1st printing funded by City of Los Angeles Dept. of Cultural Affairs
2nd printing funded by SMART ART PRESS, Santa Monica, CA
Detail (4 of 7 cards shown)
© Kim Abeles, 1992
Statement · Biography · Bibliography
My work from the past two decades results from the urban experience, chronicling historical and contemporary issues housed in sculpture and installation. Data gathering, library research, and experimentation with unconventional materials are predominant methods of investigation in my artworks' development. I typically approach social issues through "portraits" of individuals transformed into broader themes; or, I create sculptural contraptions to collect visual or auditory data over an extended period of time. In both cases, the collected "facts" become elements from which I create artworks, and the process itself is materialized. The urban environment, feminism, aging, HIV/AIDS, and labor are some of the specific issues I have engaged through my work. In all cases, materials and form are inspired connections to my intellectual pursuits. I am a concept-seeker and an object-maker.
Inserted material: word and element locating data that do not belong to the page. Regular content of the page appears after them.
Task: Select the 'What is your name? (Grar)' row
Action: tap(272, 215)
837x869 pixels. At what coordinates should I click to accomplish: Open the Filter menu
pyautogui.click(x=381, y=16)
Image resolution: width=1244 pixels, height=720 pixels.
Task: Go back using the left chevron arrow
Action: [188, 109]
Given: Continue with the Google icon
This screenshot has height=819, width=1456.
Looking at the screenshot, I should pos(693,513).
The work emerges from my hands as both feminine and masculine, seeking objective and subjective realities, and spoken in a visual language of the poetic spirit.
Kim Abeles was born in Richmond Heights, Missouri in 1952 during a time when industry was thought to save the world and make it crystal clean like a new, enamel kitchen.
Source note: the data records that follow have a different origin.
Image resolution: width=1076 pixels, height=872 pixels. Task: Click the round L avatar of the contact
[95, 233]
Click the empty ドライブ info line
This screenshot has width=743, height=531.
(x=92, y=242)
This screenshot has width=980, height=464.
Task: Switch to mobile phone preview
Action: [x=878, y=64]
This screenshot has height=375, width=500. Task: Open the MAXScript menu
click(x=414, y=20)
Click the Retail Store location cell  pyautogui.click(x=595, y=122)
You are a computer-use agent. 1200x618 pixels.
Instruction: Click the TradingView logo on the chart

As an American Field Service student to Utsunomiya, Japan in 1969, Abeles met Buddhist priest, Kosai Kobari, who introduced her to traditional Japanese arts. In the mid-70s, Abeles lived in a converted grain silo in rural southeastern Ohio where she wrote and illustrated the book, Crafts, Cookery and Country Living, published by Van Nostrand Reinhold Co. Her environmental and urban artwork is a result of a childhood in the steel town of Pittsburgh and her 1978 move to smoggy Los Angeles. By 1980, her downtown Los Angeles studio adjacent to sweatshops and the harsh streetlife provoked her to create artworks about "real" life rather than ethereal themes.
Since 1985, Kim Abeles has created many artworks about the environment with an emphasis on air pollution. The Smog Collector series brought her work to national and international attention in both the artworld and through mainstream print and electronic media. Abeles invented a method to create images from smog by collecting particulate matter onto stenciled images. She developed projects about air pollution in conjunction with the California Bureau of Automotive Repair, with the Environmental Studies Dept. at Oberlin College, and has served on think tanks and panel discussions for urban agencies, botanical gardens and environmental conferences.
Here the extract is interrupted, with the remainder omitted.